Dolina suchych kości

Czy już o tym czytałeś? Czy już się nad tym zastanawiałeś?

Dolina Suchych Kości to pewna wizja, którą otrzymał prorok Boży Ezechiel, a mamy ją zapisaną w Proroctwie Ezechiela 37:1-14.

Może ktoś z Was zastanawia się, dlaczego rozważamy ten temat? Proroctwa są trudne i nie zawsze zrozumiałe. Jednak apostoł Paweł napisał: Całe Pismo przez Boga jest natchnione i pożyteczne do nauki, do wykrywania błędów, do poprawy, do wychowywania w sprawiedliwości, aby człowiek Boży był doskonały, do wszelkiego dobrego dzieła przygotowany 2 Tym. 3:16-17. Całe Pismo jest natchnione i pożyteczne, włączając w to Stary Testament, a w nim proroctwa, które są pożyteczne do naszego odpowiedniego rozwoju duchowego.

Kim był Ezechiel i w jakich czasach żył? Jak już wcześniej wspomniałem, był prorokiem, czyli człowiekiem, który miał głosić słowo od samego Pana Boga do narodu izraelskiego, który w tamtym czasie przebywał w niewoli babilońskiej. Dlaczego Pan pozwolił, aby Jego naród wybrany był niewolnikiem, a także aby poganie nad nim panowali? Powodem było to, że Izraelici odwrócili się od Boga, nie przestrzegali Jego zasad i przepisów Prawa oraz oddawali cześć obcym bogom, którzy tak naprawdę nie byli prawdziwymi bogami (Jer. 25:4-11).

Tekst proroctwa, które mamy pod rozwagą:

Spoczęła na mnie ręka Pana; i wyprowadził mnie w swoim duchu, i postawił mnie w środku doliny, która była pełna kości.
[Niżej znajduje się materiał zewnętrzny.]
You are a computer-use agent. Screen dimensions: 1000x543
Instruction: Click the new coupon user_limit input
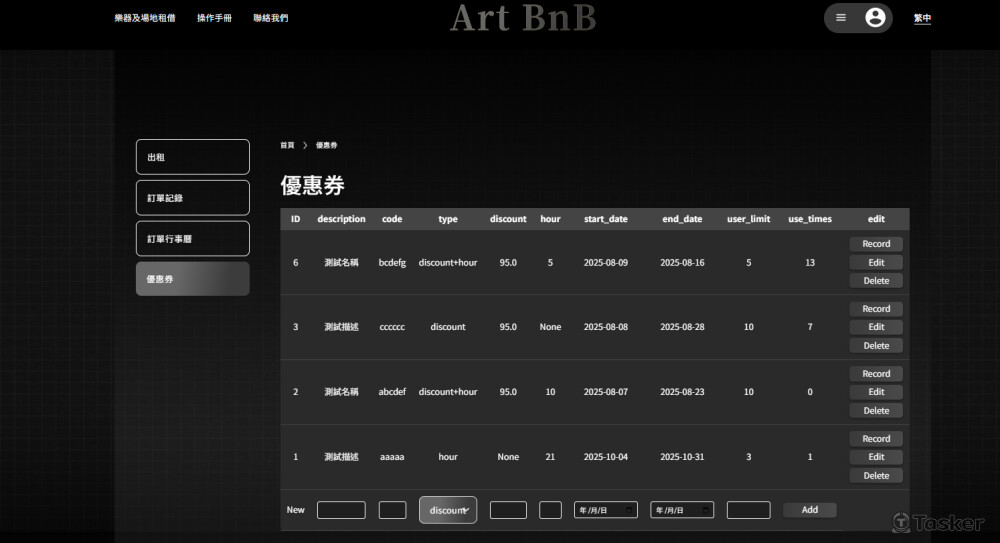pyautogui.click(x=748, y=510)
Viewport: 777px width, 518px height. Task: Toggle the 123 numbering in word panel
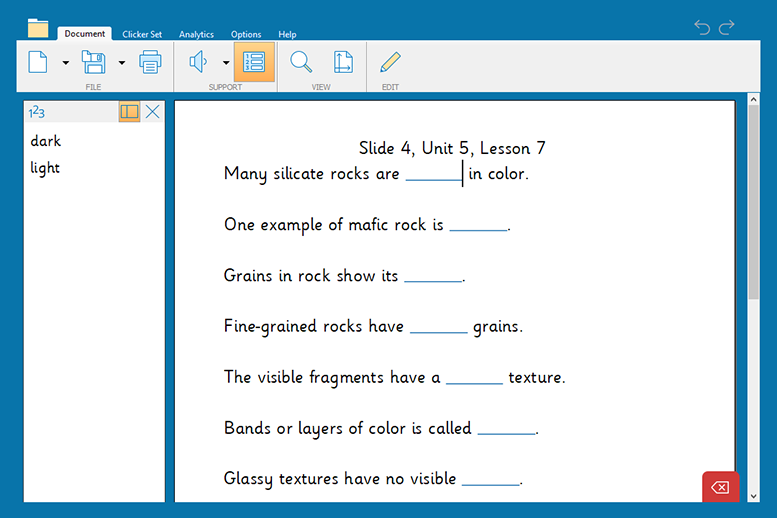tap(37, 112)
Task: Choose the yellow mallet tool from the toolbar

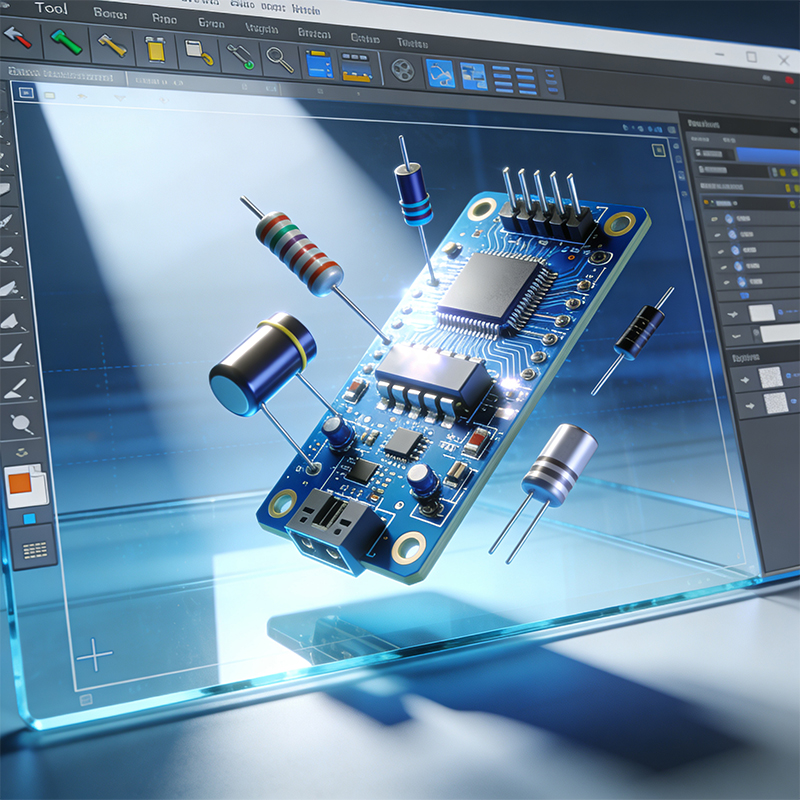Action: 110,47
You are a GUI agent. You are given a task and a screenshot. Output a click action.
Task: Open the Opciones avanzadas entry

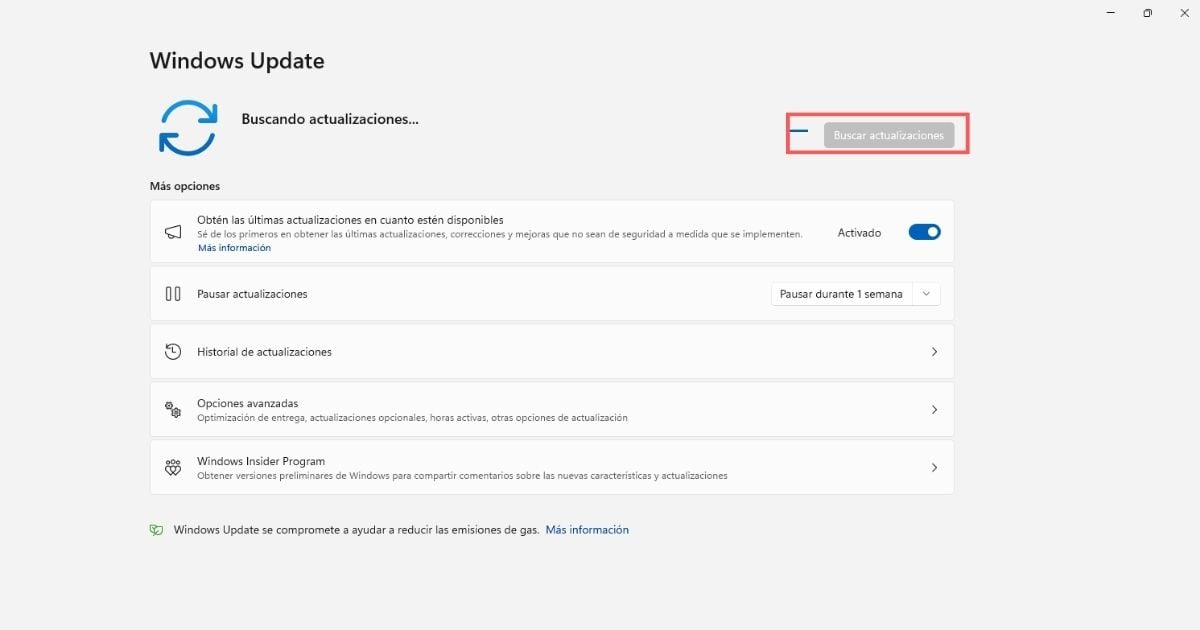click(247, 404)
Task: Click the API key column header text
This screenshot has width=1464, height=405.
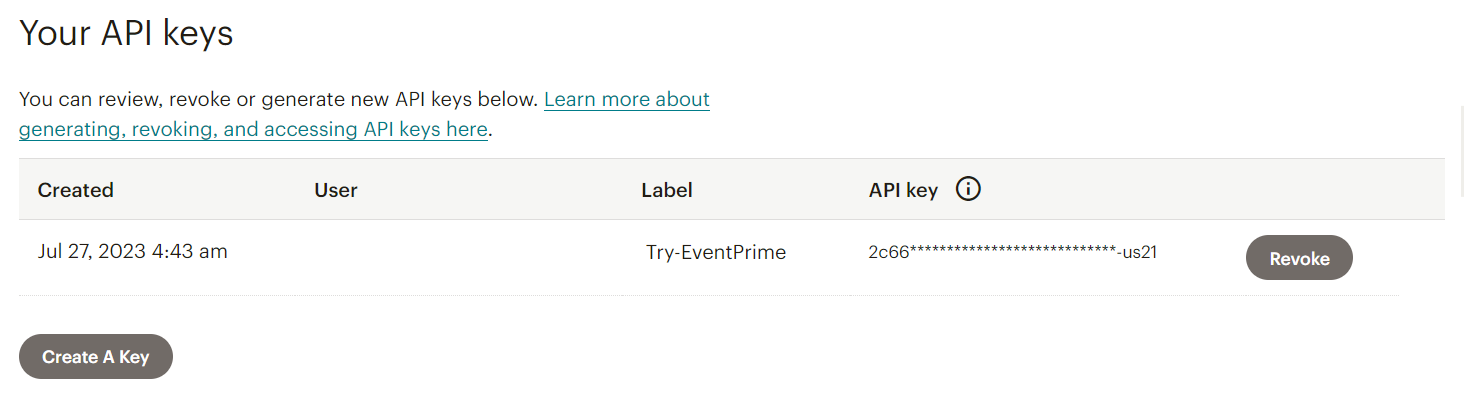Action: (903, 190)
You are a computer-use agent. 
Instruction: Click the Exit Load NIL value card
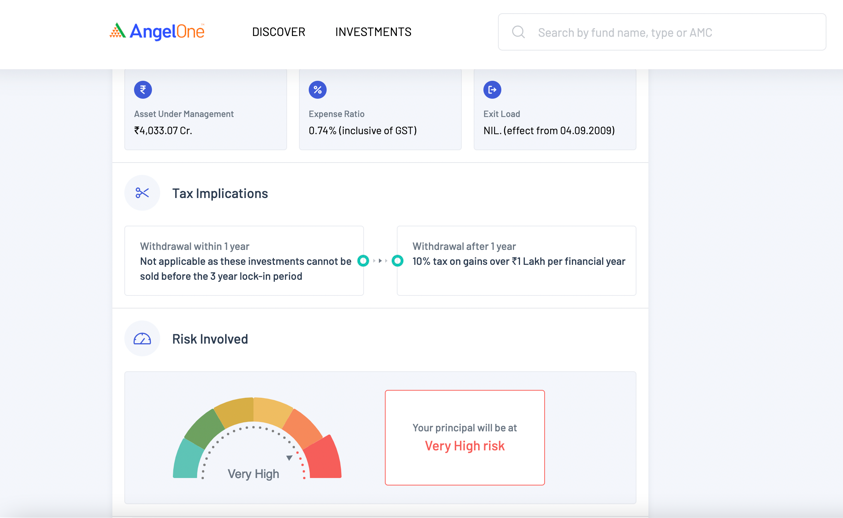554,110
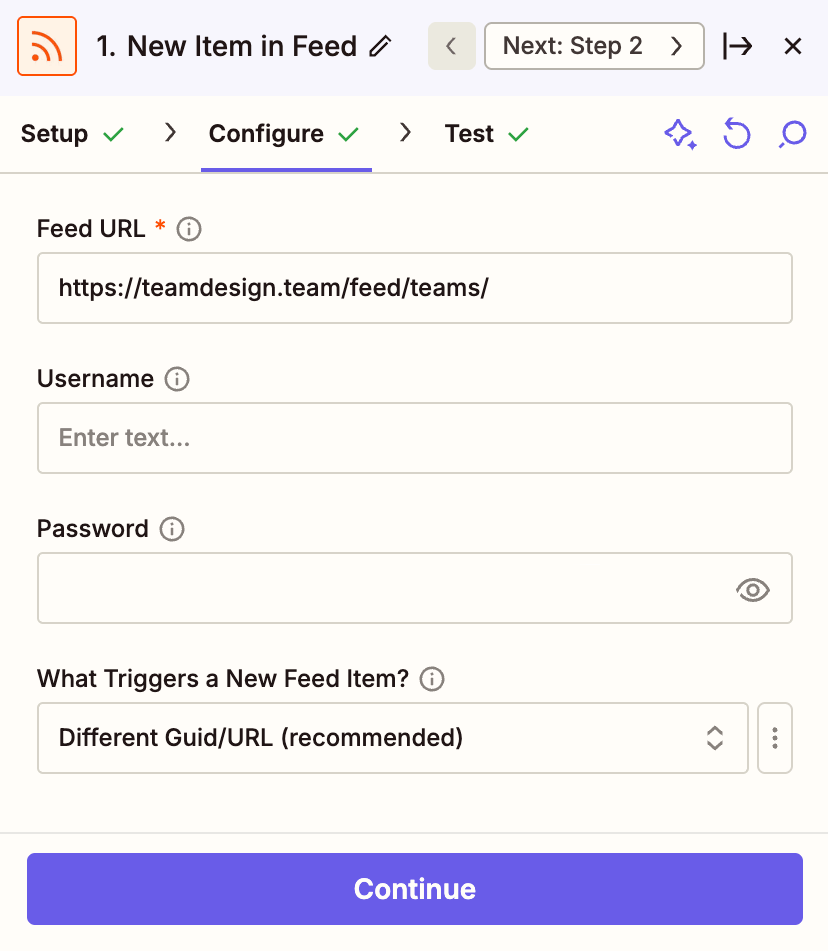828x951 pixels.
Task: Click the undo arrow icon
Action: (x=736, y=134)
I kazał mi przejść dokoła nich, a oto było ich bardzo dużo w tej dolinie i były zupełnie wyschłe. I rzekł do mnie: Synu człowieczy, czy ożyją te kości? I odpowiedziałem: Wszechmocny Panie, Ty wiesz. I rzekł do mnie: Prorokuj nad tymi kośćmi i powiedz do nich: Kości wyschłe! Słuchajcie słowa Pana! Tak mówi Wszechmocny Pan do tych kości: Oto Ja wprowadzę do was ożywcze tchnienie i ożyjecie. I dam wam ścięgna, i sprawię, że obrośniecie ciałem, i powlokę was skórą, i dam wam moje ożywcze tchnienie, i ożyjecie, i poznacie, że Ja jestem Pan. Prorokowałem więc, jak mi nakazano. A gdy prorokowałem, rozległ się głos, a oto powstał szum; i zbliżyły się kości, jedna kość do drugiej. I spojrzałem: a oto pojawiły się na nich ścięgna i porosło ciało; i skóra powlokła je po wierzchu, ale ożywczego tchnienia w nich nie było. I rzekł do mnie: Prorokuj do ożywczego tchnienia, synu człowieczy, i powiedz ożywczemu tchnieniu: Tak mówi Wszechmocny Pan: Przyjdź, ożywcze tchnienie, z czterech stron i tchnij na tych zabitych, a ożyją.  I prorokowałem, jak mi nakazano. Wtem wstąpiło w nich ożywcze tchnienie i ożyli, i stanęli na nogach rzesza bardzo wielka – Ezech. 37:1-10.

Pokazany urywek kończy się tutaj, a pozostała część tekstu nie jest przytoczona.